10 thoughts on “Grounded by the Space”

  1. Wonderful post, Pamela, and best of luck with your move. Why is it that changing offices is always difficult? We’re eager for the new, but want to preserve the comfort of the old.

    I’m going to have to check out the Laurie King books. Atmosphere is so hard to define. It is much more than setting. It’s the very air the characters breathe and so hard to capture in words.

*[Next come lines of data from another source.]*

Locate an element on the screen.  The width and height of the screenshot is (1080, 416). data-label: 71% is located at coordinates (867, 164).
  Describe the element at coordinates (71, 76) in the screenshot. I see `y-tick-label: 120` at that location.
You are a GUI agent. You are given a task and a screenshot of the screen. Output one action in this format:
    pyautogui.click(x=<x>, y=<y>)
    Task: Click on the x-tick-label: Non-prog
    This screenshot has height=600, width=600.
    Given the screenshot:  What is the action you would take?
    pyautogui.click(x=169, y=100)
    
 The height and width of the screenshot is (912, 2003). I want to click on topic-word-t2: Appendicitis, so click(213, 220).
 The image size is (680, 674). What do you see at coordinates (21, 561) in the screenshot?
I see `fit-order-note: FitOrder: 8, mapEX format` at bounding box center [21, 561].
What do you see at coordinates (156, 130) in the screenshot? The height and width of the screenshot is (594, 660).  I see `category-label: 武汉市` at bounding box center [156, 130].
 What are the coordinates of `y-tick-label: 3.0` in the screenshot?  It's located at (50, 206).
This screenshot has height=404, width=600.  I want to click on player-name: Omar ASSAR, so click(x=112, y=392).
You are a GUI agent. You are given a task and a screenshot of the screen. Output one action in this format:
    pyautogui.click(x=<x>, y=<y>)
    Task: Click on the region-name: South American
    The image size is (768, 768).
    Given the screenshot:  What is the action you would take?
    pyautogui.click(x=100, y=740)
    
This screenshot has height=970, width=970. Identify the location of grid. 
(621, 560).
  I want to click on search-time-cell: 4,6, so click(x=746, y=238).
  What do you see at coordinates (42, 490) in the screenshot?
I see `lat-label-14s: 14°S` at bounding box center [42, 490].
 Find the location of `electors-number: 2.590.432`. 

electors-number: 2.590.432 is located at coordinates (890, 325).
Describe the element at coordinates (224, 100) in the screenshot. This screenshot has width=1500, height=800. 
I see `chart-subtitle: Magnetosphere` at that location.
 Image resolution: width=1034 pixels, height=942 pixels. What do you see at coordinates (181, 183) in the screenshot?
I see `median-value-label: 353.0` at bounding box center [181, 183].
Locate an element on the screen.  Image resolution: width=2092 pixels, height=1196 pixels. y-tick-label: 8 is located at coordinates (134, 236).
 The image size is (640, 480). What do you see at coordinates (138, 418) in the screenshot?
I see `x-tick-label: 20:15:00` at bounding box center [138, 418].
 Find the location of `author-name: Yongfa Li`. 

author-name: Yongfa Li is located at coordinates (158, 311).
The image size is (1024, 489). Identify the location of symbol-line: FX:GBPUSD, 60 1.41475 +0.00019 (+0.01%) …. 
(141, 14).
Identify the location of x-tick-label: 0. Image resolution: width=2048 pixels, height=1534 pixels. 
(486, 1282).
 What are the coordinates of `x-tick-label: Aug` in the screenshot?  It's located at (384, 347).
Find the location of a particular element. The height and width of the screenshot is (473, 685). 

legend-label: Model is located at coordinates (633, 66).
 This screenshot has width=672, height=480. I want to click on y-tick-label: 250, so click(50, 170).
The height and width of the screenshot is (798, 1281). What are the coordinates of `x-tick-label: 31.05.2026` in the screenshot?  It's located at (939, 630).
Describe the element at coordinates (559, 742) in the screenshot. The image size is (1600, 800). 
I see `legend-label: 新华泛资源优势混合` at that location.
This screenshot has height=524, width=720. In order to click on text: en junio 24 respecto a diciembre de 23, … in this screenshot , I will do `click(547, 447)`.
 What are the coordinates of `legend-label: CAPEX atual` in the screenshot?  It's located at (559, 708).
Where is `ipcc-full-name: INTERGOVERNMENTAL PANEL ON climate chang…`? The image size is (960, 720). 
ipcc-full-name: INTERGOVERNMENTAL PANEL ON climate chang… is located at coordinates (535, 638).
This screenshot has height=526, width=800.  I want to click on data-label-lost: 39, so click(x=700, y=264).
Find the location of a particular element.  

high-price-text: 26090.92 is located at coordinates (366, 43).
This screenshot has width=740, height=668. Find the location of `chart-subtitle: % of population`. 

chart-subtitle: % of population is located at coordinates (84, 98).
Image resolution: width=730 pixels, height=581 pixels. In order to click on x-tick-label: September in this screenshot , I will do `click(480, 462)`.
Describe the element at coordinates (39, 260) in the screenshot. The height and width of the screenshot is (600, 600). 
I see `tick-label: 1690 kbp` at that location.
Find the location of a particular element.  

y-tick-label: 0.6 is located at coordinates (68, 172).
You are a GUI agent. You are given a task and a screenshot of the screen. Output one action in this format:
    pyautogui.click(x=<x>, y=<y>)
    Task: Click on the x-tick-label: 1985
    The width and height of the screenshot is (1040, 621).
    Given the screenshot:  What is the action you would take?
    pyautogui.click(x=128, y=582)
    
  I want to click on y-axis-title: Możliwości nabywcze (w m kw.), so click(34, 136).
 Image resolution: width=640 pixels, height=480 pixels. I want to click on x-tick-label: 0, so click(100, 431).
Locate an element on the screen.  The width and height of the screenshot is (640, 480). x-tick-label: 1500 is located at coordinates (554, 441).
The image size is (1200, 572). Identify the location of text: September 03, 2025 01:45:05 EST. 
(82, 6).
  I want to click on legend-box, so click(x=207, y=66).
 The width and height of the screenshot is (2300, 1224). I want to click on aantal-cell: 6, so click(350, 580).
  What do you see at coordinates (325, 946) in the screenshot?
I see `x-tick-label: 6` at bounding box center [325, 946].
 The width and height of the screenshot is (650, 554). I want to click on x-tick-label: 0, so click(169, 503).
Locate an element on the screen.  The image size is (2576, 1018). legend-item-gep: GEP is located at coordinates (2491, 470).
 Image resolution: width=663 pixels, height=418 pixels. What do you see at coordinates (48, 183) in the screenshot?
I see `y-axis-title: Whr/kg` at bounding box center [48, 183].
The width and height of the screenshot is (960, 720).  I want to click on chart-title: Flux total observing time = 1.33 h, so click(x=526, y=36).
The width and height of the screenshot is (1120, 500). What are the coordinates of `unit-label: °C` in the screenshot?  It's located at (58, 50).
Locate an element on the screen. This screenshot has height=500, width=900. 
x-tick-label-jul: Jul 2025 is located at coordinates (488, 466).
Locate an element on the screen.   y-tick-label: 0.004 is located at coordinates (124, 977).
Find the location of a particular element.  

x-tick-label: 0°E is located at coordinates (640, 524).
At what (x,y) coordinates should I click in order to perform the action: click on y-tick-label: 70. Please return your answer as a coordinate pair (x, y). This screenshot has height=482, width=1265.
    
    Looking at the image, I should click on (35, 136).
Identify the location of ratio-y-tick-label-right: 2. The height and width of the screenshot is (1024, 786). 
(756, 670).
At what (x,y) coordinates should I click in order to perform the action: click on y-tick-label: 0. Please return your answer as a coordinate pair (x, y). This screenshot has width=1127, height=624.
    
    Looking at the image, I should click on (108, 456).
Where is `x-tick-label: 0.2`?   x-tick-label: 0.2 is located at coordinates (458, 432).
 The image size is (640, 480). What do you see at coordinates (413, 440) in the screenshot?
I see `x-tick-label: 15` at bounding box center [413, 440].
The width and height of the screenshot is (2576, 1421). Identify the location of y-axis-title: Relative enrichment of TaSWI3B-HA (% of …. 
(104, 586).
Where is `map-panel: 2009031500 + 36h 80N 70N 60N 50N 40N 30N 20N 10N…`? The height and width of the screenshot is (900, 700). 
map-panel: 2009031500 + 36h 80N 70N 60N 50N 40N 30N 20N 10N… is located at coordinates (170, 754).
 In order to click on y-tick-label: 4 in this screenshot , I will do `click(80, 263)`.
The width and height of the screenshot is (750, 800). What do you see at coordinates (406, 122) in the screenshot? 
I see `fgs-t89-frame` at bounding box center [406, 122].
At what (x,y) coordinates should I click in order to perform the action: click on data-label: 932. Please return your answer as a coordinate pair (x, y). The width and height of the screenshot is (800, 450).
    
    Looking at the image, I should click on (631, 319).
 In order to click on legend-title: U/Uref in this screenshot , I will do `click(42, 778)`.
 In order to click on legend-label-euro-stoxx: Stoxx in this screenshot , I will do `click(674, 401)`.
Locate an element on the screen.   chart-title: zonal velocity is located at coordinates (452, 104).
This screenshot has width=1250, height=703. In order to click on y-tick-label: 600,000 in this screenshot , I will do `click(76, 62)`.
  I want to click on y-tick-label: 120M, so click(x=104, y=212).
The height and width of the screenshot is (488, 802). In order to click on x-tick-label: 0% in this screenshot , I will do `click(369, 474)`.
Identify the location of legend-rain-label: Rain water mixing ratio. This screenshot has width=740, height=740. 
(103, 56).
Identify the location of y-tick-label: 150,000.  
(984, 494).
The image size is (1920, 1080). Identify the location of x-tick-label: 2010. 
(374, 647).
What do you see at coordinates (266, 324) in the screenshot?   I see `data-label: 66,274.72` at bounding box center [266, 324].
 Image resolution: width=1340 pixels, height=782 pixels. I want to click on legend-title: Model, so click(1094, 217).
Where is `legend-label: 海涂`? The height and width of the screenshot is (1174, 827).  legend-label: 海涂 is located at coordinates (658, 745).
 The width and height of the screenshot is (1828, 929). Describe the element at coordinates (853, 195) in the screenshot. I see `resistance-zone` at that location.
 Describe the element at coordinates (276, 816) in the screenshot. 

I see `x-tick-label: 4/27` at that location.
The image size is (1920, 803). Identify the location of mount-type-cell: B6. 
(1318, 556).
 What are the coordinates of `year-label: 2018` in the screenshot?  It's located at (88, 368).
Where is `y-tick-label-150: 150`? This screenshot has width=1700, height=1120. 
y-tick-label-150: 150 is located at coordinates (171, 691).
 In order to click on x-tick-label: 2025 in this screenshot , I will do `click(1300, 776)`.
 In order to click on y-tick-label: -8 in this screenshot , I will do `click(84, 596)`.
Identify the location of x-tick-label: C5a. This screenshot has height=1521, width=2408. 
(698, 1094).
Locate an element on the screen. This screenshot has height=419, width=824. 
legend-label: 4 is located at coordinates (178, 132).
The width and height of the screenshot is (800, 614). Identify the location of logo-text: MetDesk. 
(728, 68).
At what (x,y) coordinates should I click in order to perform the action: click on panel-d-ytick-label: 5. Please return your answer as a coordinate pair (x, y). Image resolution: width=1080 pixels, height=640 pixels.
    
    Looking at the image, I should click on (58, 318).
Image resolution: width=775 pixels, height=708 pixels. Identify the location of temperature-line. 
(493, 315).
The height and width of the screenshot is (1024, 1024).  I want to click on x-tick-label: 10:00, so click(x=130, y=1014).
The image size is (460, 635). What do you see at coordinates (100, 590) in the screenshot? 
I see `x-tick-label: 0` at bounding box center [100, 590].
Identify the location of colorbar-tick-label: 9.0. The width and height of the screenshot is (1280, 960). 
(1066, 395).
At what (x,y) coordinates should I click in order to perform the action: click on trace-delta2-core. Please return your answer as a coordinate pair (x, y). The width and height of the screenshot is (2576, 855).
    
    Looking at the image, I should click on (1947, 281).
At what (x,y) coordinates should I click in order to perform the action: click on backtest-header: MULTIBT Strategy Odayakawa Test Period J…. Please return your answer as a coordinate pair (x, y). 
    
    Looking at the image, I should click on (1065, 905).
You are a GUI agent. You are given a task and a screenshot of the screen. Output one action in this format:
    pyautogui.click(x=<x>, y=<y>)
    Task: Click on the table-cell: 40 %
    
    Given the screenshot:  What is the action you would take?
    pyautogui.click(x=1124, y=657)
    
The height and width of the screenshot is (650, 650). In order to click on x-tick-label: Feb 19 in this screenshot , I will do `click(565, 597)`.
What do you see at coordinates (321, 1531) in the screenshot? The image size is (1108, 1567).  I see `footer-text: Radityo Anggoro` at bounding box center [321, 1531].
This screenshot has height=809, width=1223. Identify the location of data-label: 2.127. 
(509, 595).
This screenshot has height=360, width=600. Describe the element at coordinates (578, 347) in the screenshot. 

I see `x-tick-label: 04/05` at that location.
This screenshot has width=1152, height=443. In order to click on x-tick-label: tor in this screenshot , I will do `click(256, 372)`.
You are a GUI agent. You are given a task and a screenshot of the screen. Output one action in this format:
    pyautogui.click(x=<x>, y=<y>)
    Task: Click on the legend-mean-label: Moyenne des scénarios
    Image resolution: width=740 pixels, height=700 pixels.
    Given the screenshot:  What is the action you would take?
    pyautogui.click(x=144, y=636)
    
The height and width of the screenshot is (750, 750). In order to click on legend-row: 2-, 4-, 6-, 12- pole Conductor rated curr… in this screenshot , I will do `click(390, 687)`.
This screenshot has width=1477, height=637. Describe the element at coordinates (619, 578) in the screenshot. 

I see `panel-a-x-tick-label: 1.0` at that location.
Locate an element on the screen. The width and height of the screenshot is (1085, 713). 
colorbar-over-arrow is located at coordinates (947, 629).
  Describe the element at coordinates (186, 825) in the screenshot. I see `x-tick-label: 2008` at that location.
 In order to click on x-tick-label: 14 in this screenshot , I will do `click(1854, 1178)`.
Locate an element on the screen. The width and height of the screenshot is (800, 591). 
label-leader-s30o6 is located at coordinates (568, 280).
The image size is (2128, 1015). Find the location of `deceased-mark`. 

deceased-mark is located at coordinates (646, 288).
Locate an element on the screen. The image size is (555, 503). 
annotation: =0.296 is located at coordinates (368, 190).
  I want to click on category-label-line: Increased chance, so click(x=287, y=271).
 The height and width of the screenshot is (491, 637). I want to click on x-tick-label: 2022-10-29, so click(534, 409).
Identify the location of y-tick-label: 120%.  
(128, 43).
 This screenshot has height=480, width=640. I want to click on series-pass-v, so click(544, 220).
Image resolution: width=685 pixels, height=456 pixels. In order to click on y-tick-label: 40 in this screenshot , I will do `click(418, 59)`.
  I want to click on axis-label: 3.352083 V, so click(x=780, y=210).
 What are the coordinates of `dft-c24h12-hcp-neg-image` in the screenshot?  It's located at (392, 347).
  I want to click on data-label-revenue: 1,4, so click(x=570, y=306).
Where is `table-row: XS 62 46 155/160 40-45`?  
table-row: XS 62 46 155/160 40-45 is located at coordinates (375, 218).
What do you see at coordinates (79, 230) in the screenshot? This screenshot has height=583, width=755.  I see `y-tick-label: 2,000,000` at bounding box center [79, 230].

  2. I think atmosphere is the layer above setting. Like if your setting is Denver, your next layer talks about the dry air (or lack of air, to keep to the theme), the looming mountains, the prairie, the footprint of DIA, how the train to the airport never works, the crunch of dry autumn leaves, the 3-day blizzard in March, the deer/bear/goose poop to dodge, etc, etc.


  3. Great post Pam.

    I think atmosphere is the umbrella of the elements that make up the story. As a reader, I look for the characters and the environment to draw me into the story. We talk a lot about characters, and they are first, and foremost, my favorite element of a book, but the atmosphere is important as well. ‘They both have to work together. Atmosphere, to m is the global environment and the individual pieces of that environment — geography, nature, plants, rocks, clothes, temperature, weather, smell, touch, taste, color — and the list goes on. All these components of the atmosphere make the story rich, inviting, and real.

    Happy Halloween everyone.


  4. Great post, Pam! I love the hallway image between all that is light and living giving to a place where the energy is frenetic and patanoid. Sounds like a horror story by Stephen King.


  5. Ooh, great intro to this month’s theme, Pamela! I’ll have to muse more on this, but it seems like setting is the place and how it integrates with the plot, but atmosphere is more correlated with tone or feeling. I recently discovered Laurie King’s Beekeeper’s Apprentice, too, and was equally blown away–what a fabulous mystery!


  6. It’s gonna be an interesting month at Mysteristas!

    Great post, Pam.

    I’ll be mulling this over until I write my post, but right now I think atmosphere is that element that can permeate your skin. Soak into your bones. It’s that thing that isn’t quite tangible, but still you can feel it.